I have been ^practicing^ pressence for over 5 months now and i have gotten a ^taste^ of enlightenment. Still my suffering dramaticaly outweighs my joy in this slum of a life. I am always at unease when im with my friends and probably 95% of everyday of every year. A constant barbwire crawling in my belly and a voice that keeps saying its all pointless.
>> I identify with your issues and can only say that I had to do some deep and intense work on my own buried and unhealed anger and hatred from early childhood BEFORE I could begin to use ET's methods.
re: The end of suffering is as easy as to end it all and suffer no more.
>>> Many ppl in Recovery work tried to commit suicide as a last resort!
re: Not all of us are so lucky that we go straight into the bliss like echart did ( speakin out of bitterness )
>> I have often pondered how ET or anyone could suddenly eliminate or end the early childhood trauma and damaged feelings from bad parenting that I and many other survivors of rotten parenting endured but, since I know nothing of ET's childhood or possible buried, stuffed down emotional injuries, there's not much I can say about his miraculous awakening other than I just don't believe that childhood trauma can be suddenly taken out of us. I had to do a lot of very deep and painful VENTING to get as much of my inner, unresolved painful feelings/memories repaired as possible over a very long Recovery period.
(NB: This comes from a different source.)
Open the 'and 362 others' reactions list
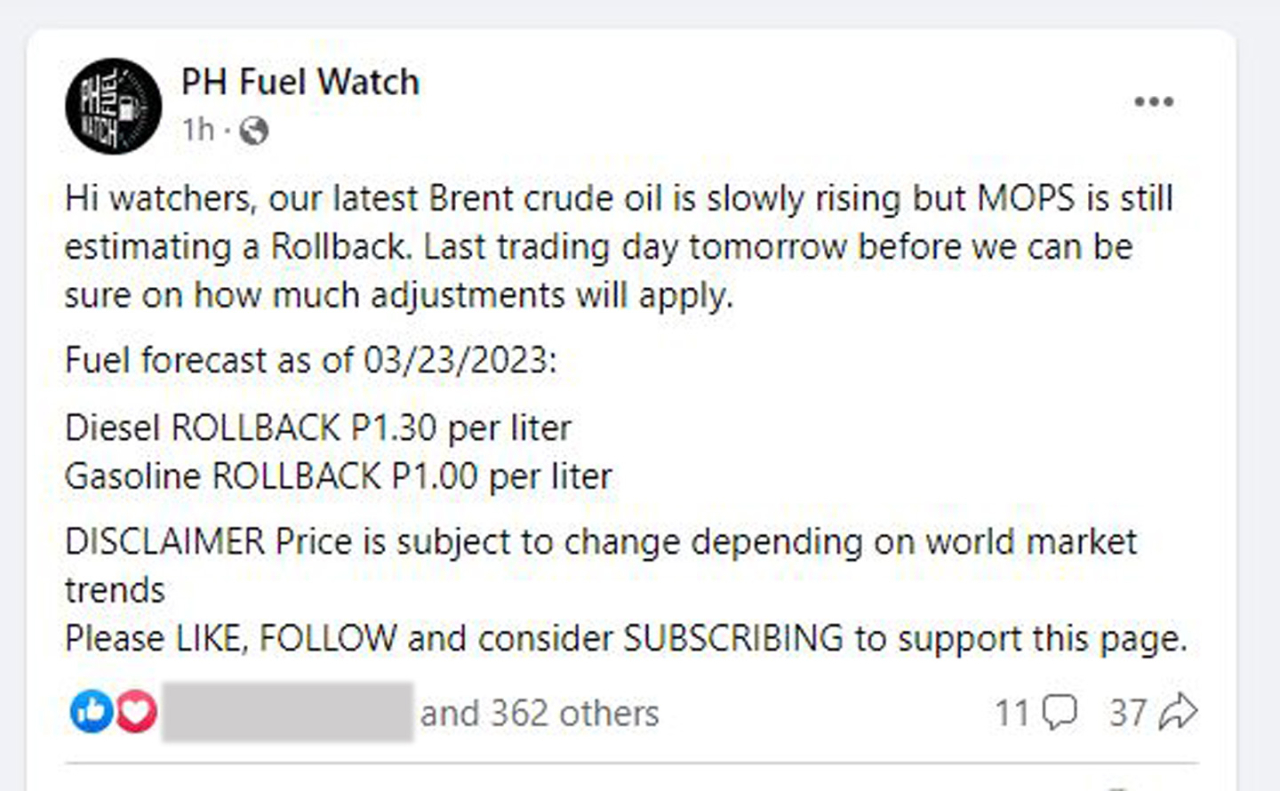point(539,713)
re: and its just a struggle because i know its all a rollercoaster where joy enters in the tiniest of moments where all else is social anxiety and a alien depressive aura hanging in and externaly around me.
>> I'd call that the consequences of a bad childhood, some genetic thing or both!
re: Yeh, thats my ego whiny i feel so sorry for myself speech.
>> IMO, it's both counterproductive and FOOLISH to blame everything on the "ego" (The Devil made me do it!) Recovery work taught me to take responsibility for my CURRENT behavior and look for solutions - NOT blame the ego, my parents, my wife, or whatever for my current issues. "Feeling sorry for our self" is the rough beginnings of SELF LOVE! And can lead to self understanding and self RESPECT if pursued.
re: But ofcourse it isnt my pain we all share it, even tho its clear that the people around me suffer so much less.
>> I was taught that it's pointless and counterproductive to COMPARE my self and my "suffering" to that of others. Accepting, understanding and WORKING on fixing my own suffering was and still is the whole point of any process - spiritual or otherwise. YOUR PAIN MATTERS so take a deep breath and figure out how to HEAL IT!
re: My englightenment is death.
>> YES - death of the sense that you are a little, limited, vulnerable and HURTING egoic person and the BIRTH of the REAL YOU who is beyond suffering, suicide, self contempt, confusion, past trauma, disappointment, pain, frustration, FEAR, etc., etc. I'd say stay with ET's methods or try some kind of counseling, therapy or whatever. I went into 12 step Recovery work to undo my early childhood traumas.